▶ Task to complete
All of these records need to be duplicated exactly.

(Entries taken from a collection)
=== Begin Enclosure ===

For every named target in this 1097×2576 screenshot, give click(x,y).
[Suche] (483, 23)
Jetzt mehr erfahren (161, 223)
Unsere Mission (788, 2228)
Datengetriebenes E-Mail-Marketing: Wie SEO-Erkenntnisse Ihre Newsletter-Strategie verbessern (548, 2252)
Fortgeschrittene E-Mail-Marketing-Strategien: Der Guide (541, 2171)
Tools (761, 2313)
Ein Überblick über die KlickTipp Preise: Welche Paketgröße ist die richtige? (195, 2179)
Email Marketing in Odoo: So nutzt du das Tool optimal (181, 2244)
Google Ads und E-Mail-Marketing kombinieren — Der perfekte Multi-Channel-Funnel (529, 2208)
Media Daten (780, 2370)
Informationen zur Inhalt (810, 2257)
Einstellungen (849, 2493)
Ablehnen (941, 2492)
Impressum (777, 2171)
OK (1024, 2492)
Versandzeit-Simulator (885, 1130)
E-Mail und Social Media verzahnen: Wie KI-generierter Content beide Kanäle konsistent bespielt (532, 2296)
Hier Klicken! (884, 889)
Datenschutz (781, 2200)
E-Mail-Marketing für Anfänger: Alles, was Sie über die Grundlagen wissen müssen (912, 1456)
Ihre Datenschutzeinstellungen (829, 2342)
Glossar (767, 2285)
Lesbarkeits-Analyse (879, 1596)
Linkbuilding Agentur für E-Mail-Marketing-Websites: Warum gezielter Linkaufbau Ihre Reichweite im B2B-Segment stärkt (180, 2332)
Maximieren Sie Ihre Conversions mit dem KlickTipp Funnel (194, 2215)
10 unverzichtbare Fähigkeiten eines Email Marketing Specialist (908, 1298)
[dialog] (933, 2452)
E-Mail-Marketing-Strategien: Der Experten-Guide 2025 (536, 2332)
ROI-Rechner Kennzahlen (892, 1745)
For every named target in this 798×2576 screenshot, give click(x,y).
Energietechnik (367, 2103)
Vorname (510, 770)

=== End Enclosure ===

▶ Task result
For every named target in this 1097×2576 screenshot, give click(x,y).
[Suche] (483, 23)
Jetzt mehr erfahren (161, 223)
Unsere Mission (788, 2228)
Datengetriebenes E-Mail-Marketing: Wie SEO-Erkenntnisse Ihre Newsletter-Strategie verbessern (548, 2252)
Fortgeschrittene E-Mail-Marketing-Strategien: Der Guide (541, 2171)
Tools (761, 2313)
Ein Überblick über die KlickTipp Preise: Welche Paketgröße ist die richtige? (195, 2179)
Email Marketing in Odoo: So nutzt du das Tool optimal (181, 2244)
Google Ads und E-Mail-Marketing kombinieren — Der perfekte Multi-Channel-Funnel (529, 2208)
Media Daten (780, 2370)
Informationen zur Inhalt (810, 2257)
Einstellungen (849, 2493)
Ablehnen (941, 2492)
Impressum (777, 2171)
OK (1024, 2492)
Versandzeit-Simulator (885, 1130)
E-Mail und Social Media verzahnen: Wie KI-generierter Content beide Kanäle konsistent bespielt (532, 2296)
Hier Klicken! (884, 889)
Datenschutz (781, 2200)
E-Mail-Marketing für Anfänger: Alles, was Sie über die Grundlagen wissen müssen (912, 1456)
Ihre Datenschutzeinstellungen (829, 2342)
Glossar (767, 2285)
Lesbarkeits-Analyse (879, 1596)
Linkbuilding Agentur für E-Mail-Marketing-Websites: Warum gezielter Linkaufbau Ihre Reichweite im B2B-Segment stärkt (180, 2332)
Maximieren Sie Ihre Conversions mit dem KlickTipp Funnel (194, 2215)
10 unverzichtbare Fähigkeiten eines Email Marketing Specialist (908, 1298)
[dialog] (933, 2452)
E-Mail-Marketing-Strategien: Der Experten-Guide 2025 (536, 2332)
ROI-Rechner Kennzahlen (892, 1745)
For every named target in this 798×2576 screenshot, give click(x,y).
Energietechnik (367, 2103)
Vorname (510, 770)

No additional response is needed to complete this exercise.